9. The MMP referendum in New Zealand, to take place at the same time as this November’s election, sees that awful German-inspired voting system rejected by the Kiwi voters. (This should be a dead certainty given how it has massively over-empowered tiny little parties across the Tasman and helped accentuate New Zealand’s relative economic decline, but the present Prime Minister Key has been a huge disappointment on this, and many other fronts and has not campaigned at all to rid Kiwis of this troublesome voting system.)

8. David Cameron actually exhibits any sort of backbone at all and stands up to the EU on something. Anything.

7. Julia Gillard takes the Labor Party to an election and suffers a near record loss. This is what happens in a democracy when a political leader clearly and explicitly lies to the voters.

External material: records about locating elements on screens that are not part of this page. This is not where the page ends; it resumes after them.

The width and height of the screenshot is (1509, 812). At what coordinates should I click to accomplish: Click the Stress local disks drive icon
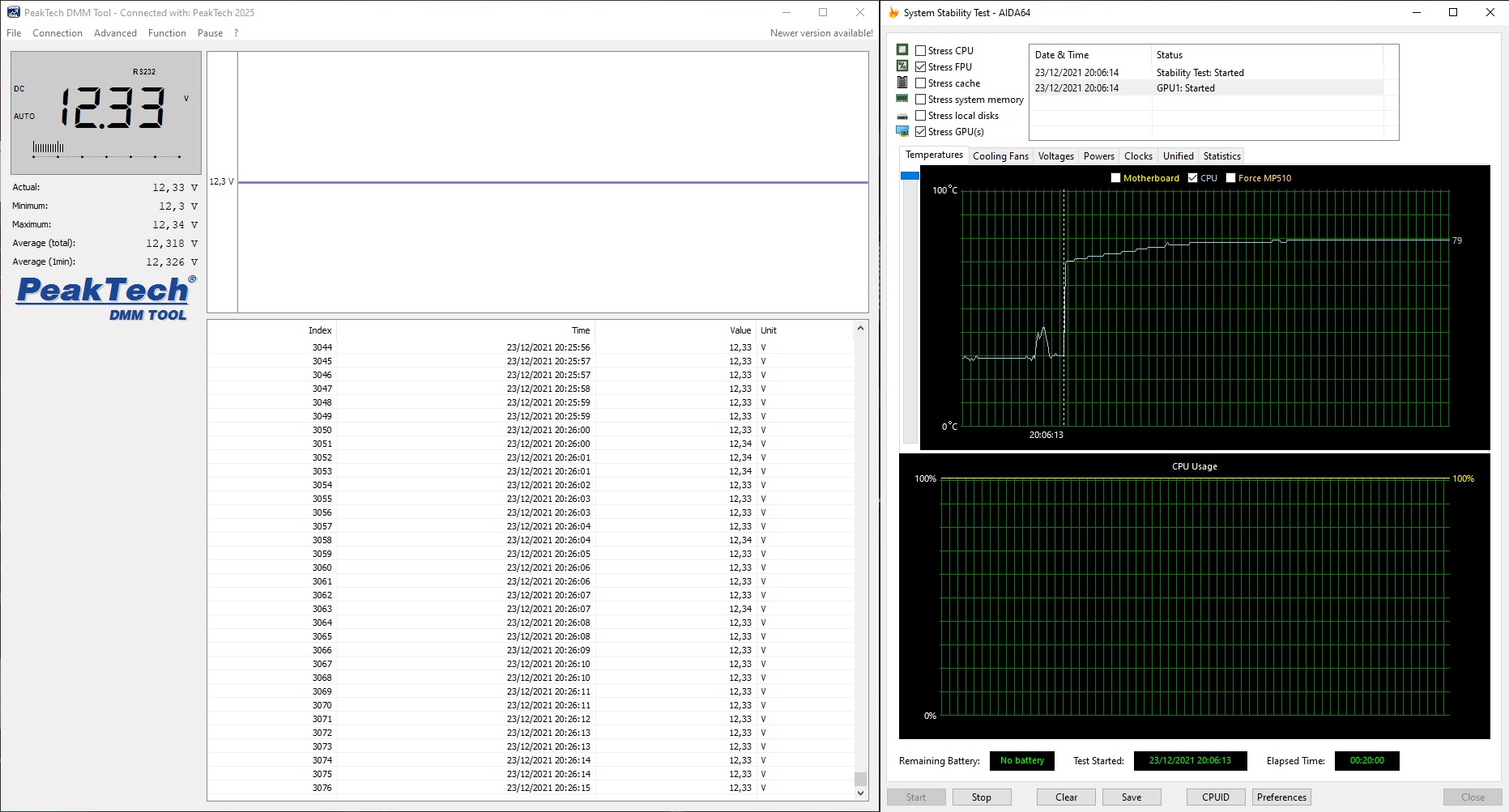[902, 116]
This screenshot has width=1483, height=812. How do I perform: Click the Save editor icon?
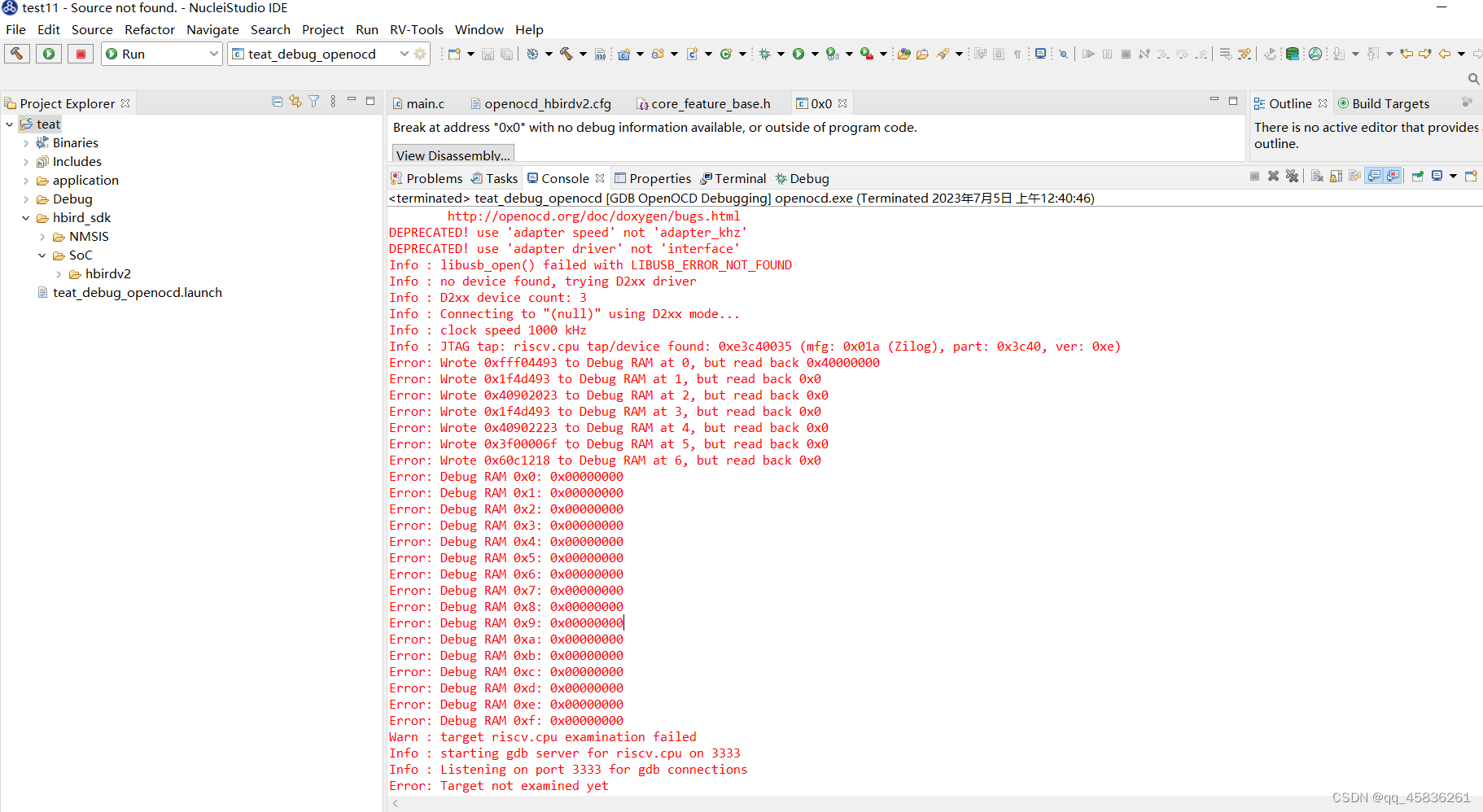pyautogui.click(x=488, y=54)
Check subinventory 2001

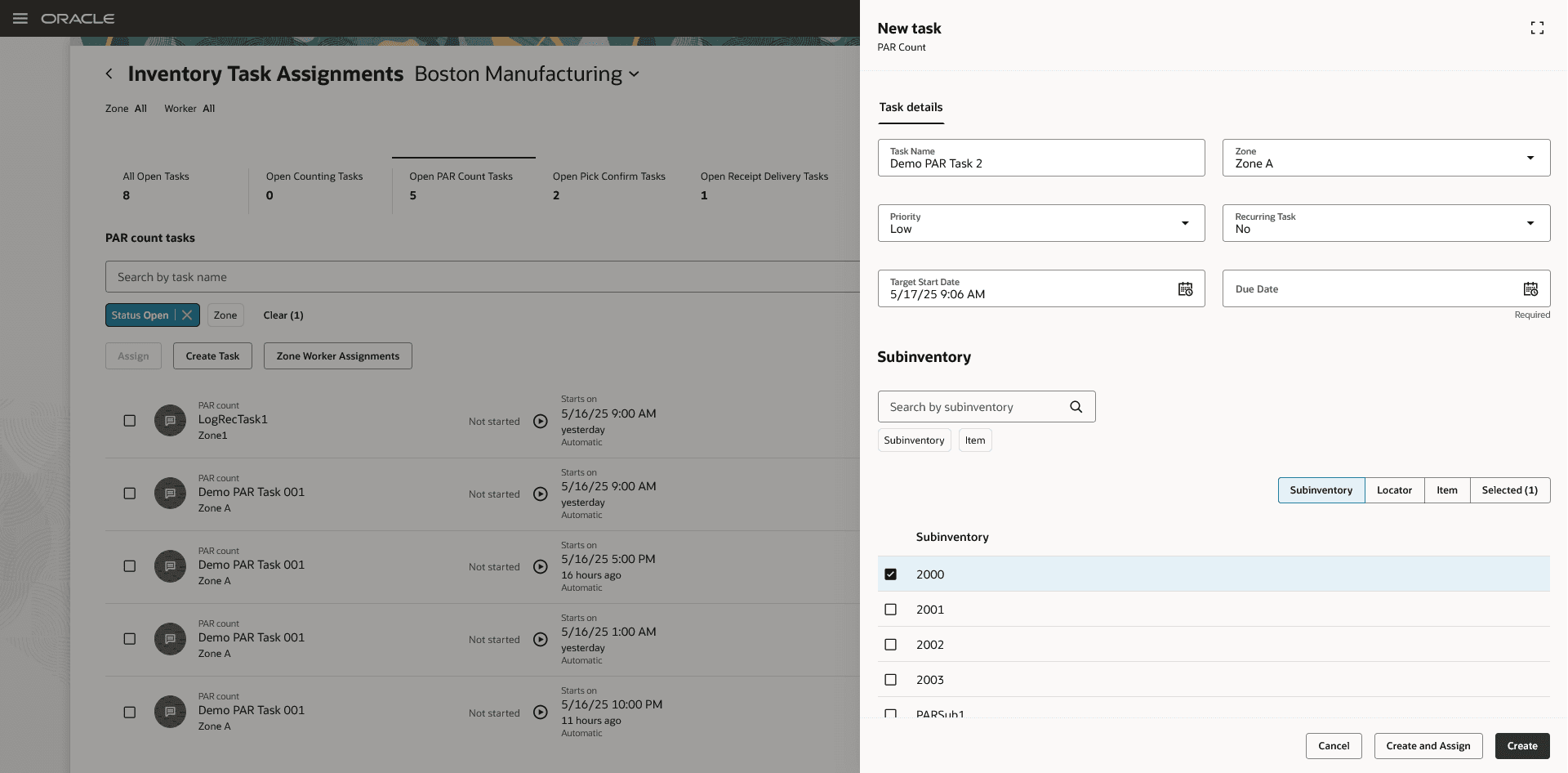click(x=890, y=610)
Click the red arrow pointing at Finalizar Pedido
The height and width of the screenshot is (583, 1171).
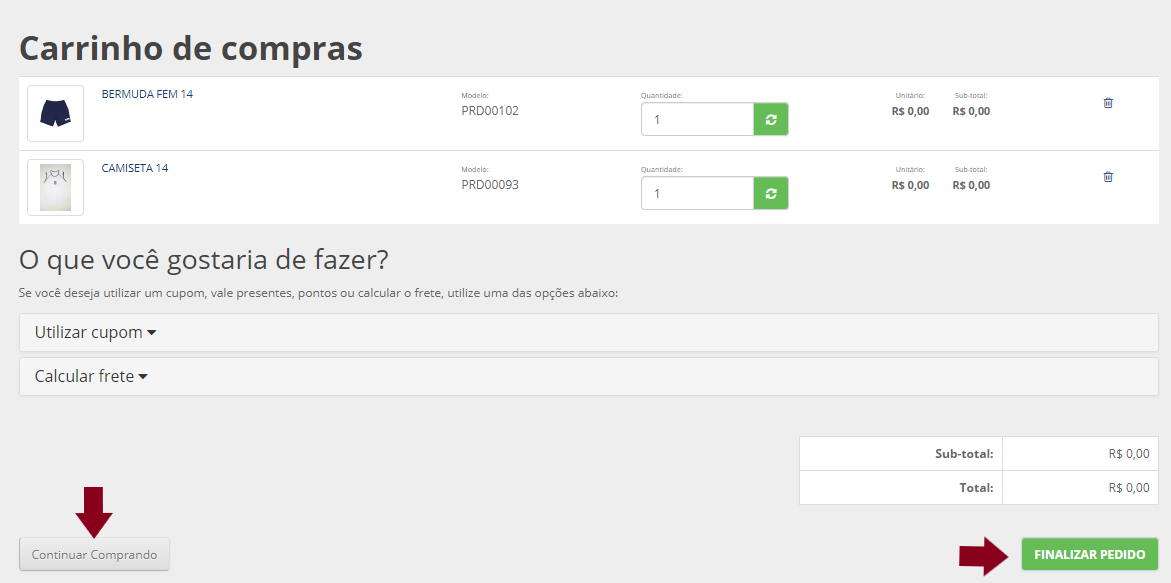[x=984, y=556]
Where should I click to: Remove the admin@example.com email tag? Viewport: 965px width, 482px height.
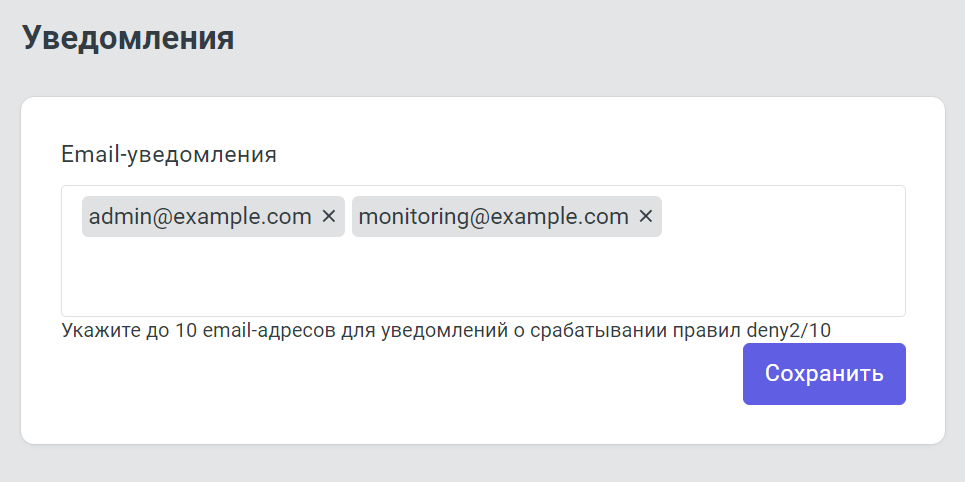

Ironically only Kevin Rudd wins a seat in Queensland for Labor.

6. Following on from that, a Bill to repeal the carbon dioxide tax is passed through the post-election House of Representatives and goes to the Senate, where the Labor Party (having suffered such a bad electoral loss) rolls over and helps pass the repeal Bill through the Senate.

5. Ditto, save that this time a chastised Labor Party suicidally opts to team up with the Greens again and to block the repeal Bill in the Senate. This leads inexorably on to a double dissolution election which sees Labor suffer further losses, the Greens get humbled, and the repeal Bill pass through both chambers and become law, ridding us of that bumper sticker moralising, achieve nothing Carbon Dioxide Tax.

4. Still on the same general topic, and this one my favourite, the two rural, socialist independents, Messrs Oakeshott and Windsor, both get thrown out by the voters in their constituencies. Mr. Oakeshott does so badly that he loses his deposit. Neither man is ever again elected to anything, not even dog-catcher. Parties are held throughout the land.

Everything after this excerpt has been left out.